## TASK STATEMENT
In the material below, some lines carry "timestamp". Copy each such line.

## DATASET
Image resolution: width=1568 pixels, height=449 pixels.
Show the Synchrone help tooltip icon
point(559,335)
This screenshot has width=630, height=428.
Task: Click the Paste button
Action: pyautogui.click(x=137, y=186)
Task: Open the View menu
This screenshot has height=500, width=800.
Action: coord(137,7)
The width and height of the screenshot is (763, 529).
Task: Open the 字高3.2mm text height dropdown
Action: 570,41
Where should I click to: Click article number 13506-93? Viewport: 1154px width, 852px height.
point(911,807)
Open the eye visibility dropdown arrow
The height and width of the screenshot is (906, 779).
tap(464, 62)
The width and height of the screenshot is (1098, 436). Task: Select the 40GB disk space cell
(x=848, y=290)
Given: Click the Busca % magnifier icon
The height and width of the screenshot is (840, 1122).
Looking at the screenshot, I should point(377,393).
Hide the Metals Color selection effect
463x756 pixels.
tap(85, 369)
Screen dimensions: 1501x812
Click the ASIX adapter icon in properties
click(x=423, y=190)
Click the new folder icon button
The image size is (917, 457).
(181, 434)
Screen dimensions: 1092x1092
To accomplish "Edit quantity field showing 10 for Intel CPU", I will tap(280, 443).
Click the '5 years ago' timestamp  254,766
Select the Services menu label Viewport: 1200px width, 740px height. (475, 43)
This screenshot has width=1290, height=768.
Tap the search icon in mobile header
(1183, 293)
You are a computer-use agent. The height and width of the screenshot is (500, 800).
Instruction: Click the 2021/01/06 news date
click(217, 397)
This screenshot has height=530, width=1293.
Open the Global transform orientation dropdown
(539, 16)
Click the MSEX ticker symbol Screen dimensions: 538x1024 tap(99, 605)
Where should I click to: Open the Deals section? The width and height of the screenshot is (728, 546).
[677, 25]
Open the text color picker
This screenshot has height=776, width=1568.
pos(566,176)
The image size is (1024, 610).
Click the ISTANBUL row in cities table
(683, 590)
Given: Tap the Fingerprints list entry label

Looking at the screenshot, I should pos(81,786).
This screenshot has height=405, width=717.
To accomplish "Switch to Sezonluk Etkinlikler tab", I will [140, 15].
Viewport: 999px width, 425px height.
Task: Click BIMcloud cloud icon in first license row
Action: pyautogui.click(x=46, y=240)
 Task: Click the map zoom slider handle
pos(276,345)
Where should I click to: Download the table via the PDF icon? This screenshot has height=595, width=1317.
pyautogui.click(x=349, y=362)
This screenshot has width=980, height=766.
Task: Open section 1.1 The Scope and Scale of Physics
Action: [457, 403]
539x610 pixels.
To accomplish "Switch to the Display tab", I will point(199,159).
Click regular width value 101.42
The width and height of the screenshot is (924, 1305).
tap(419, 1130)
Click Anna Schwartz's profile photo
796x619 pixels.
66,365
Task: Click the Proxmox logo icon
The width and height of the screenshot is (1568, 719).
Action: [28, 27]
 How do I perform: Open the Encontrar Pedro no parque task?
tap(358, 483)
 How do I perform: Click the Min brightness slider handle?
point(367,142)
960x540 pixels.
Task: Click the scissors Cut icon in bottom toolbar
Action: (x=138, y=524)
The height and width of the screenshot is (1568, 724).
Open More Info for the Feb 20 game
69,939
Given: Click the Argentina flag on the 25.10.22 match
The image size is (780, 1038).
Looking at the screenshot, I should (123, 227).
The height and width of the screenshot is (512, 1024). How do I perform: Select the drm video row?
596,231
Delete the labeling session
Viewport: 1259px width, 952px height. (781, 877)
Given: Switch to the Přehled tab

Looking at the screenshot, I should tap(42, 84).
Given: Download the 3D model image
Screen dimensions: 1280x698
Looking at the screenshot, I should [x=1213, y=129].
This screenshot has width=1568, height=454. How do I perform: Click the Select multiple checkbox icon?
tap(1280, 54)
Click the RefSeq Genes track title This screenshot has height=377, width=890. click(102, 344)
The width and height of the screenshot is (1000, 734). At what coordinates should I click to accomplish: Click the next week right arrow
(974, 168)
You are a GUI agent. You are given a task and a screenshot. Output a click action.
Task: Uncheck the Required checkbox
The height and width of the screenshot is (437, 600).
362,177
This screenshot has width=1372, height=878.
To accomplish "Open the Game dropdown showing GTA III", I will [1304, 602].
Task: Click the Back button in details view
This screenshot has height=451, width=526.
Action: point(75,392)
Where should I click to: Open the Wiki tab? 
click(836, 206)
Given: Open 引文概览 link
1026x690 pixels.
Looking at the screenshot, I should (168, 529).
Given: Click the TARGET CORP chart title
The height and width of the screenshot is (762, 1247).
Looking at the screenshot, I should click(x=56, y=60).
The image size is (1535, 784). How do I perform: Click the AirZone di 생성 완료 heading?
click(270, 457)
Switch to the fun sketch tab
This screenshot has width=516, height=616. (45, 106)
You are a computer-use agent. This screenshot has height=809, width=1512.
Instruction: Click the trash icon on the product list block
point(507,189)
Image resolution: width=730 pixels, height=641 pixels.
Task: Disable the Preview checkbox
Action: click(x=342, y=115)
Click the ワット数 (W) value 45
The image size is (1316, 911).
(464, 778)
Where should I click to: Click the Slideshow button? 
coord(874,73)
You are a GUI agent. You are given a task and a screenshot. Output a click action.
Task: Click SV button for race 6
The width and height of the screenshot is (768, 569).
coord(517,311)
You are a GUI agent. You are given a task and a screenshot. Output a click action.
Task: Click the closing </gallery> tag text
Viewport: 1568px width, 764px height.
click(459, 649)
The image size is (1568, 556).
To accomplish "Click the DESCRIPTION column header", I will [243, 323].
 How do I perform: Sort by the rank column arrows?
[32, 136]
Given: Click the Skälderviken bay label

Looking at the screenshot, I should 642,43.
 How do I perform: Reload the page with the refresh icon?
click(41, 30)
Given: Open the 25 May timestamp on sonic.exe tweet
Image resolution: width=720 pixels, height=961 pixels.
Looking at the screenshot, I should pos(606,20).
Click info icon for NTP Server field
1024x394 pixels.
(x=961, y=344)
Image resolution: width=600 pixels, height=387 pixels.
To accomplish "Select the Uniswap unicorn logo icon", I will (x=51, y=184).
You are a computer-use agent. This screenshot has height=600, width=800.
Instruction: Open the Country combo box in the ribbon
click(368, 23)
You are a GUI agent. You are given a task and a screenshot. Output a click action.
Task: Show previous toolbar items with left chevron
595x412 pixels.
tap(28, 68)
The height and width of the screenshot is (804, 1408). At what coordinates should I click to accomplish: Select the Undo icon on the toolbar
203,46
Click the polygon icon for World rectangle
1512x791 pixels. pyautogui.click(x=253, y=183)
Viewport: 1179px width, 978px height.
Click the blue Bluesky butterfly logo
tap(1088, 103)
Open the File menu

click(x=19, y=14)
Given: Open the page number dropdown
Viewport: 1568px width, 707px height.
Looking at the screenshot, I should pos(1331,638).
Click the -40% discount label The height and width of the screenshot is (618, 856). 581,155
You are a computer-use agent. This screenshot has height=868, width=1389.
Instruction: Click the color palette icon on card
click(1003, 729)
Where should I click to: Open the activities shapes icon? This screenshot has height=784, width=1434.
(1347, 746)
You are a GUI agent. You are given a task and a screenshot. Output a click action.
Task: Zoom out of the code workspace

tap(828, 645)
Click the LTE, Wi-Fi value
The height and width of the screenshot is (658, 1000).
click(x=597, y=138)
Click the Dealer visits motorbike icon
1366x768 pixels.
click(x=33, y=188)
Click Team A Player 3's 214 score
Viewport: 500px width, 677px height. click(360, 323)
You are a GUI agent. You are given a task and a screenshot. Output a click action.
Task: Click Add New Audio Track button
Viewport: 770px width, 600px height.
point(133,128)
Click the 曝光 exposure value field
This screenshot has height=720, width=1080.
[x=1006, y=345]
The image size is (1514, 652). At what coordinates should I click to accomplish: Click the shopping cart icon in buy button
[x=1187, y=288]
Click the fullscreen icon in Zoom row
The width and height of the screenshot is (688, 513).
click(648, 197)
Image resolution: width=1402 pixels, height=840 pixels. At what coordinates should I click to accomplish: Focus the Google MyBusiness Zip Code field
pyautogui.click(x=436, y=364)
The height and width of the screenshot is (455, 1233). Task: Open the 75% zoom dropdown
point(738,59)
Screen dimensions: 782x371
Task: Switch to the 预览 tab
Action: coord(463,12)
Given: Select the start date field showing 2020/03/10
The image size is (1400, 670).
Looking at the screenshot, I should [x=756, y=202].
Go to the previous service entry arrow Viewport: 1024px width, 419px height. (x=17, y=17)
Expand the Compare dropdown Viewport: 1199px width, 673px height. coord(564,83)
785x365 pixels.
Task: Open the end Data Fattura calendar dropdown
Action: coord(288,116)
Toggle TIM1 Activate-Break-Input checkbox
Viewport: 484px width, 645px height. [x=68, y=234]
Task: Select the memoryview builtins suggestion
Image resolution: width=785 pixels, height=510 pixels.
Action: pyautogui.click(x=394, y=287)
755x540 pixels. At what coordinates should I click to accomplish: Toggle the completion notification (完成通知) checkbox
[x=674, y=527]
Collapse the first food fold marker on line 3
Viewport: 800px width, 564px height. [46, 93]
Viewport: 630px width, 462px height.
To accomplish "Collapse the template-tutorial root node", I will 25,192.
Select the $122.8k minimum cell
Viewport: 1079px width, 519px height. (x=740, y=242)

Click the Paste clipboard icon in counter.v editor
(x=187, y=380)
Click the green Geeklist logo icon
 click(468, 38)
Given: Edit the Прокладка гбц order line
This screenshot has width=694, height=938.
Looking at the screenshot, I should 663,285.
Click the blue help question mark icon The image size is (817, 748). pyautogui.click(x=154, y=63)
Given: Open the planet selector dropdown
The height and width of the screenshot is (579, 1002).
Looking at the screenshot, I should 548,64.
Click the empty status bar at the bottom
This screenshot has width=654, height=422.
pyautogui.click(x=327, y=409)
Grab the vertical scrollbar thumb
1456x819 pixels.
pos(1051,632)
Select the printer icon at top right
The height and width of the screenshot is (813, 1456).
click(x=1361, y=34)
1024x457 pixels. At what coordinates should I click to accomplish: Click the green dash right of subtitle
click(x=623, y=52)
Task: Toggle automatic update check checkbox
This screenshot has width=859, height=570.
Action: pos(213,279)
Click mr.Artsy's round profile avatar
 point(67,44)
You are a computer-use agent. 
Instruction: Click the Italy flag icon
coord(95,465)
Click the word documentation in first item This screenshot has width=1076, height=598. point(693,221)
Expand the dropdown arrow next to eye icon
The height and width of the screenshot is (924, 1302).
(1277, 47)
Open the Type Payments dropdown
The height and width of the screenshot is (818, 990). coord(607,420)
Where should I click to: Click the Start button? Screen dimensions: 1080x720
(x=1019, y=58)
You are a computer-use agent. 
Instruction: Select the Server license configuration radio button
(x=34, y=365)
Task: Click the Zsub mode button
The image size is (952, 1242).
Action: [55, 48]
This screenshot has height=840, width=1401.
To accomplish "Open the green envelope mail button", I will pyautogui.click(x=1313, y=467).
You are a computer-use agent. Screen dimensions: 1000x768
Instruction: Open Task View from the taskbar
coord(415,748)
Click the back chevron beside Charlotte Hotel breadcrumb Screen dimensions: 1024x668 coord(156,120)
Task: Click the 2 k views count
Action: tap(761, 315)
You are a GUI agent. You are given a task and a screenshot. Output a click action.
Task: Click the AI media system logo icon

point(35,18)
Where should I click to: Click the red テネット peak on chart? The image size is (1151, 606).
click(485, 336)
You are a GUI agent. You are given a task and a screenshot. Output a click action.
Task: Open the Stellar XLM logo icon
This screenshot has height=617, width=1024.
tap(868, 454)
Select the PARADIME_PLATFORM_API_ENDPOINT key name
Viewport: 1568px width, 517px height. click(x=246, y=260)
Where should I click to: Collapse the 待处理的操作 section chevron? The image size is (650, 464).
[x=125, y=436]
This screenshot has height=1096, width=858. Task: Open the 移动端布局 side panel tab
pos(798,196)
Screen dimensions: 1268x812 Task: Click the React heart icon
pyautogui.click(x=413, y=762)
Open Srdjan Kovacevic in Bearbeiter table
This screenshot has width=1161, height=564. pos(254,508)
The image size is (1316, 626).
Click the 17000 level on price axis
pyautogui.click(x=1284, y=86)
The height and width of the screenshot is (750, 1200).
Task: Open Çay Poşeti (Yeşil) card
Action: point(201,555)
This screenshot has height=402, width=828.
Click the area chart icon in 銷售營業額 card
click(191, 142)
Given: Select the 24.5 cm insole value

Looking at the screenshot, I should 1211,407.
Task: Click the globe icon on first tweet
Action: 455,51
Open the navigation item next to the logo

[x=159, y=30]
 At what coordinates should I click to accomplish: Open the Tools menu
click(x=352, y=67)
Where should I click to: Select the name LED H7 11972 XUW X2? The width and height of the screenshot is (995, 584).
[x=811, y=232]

## TASK SOLUTION
Click the '5 years ago' timestamp  254,766
Given: Open the 25 May timestamp on sonic.exe tweet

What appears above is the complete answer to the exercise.